**Work instructions:**
Where a line holds the word "agent", count it, then give only the total for the entries below.

**Source records:**
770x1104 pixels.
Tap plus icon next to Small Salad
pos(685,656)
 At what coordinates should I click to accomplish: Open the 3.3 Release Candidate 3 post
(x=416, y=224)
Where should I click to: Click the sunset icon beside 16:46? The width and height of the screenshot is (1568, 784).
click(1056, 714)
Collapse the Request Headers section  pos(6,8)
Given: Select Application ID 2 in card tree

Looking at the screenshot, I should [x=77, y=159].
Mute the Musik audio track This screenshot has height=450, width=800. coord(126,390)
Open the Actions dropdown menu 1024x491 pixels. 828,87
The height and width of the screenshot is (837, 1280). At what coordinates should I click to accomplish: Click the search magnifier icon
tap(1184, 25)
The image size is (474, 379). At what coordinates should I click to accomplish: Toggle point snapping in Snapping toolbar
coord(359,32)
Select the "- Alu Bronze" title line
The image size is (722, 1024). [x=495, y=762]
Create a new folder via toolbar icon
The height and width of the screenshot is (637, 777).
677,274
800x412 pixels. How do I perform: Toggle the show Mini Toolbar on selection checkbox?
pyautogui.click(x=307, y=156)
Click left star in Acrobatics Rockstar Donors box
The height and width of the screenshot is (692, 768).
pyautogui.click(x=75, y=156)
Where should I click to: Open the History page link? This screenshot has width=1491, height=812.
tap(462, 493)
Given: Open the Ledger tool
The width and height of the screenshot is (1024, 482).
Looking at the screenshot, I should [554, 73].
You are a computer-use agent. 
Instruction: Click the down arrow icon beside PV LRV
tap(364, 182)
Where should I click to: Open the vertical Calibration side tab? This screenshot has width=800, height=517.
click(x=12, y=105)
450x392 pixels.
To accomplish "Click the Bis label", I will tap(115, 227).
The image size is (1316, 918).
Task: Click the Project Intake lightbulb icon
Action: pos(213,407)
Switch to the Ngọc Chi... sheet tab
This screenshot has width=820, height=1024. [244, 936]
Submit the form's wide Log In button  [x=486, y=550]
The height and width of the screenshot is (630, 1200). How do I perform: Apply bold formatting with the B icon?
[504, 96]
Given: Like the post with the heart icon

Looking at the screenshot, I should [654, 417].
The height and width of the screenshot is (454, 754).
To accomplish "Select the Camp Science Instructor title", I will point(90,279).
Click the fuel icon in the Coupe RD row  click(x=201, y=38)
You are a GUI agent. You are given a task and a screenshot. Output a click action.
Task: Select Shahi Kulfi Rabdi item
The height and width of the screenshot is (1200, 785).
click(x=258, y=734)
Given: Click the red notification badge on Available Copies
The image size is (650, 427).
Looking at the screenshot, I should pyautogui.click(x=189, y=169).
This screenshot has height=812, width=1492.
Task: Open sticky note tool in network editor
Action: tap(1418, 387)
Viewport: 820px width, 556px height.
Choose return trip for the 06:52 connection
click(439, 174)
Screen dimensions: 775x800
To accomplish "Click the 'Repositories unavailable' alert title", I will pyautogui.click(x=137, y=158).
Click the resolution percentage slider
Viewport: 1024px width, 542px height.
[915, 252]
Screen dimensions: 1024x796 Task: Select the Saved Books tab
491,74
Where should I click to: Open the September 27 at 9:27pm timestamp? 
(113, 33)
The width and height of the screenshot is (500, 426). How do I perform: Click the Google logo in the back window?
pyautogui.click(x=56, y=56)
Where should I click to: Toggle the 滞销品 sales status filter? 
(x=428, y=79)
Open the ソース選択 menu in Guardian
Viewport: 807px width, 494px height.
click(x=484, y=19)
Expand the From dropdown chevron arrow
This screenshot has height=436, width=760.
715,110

**Output of the exercise:**
2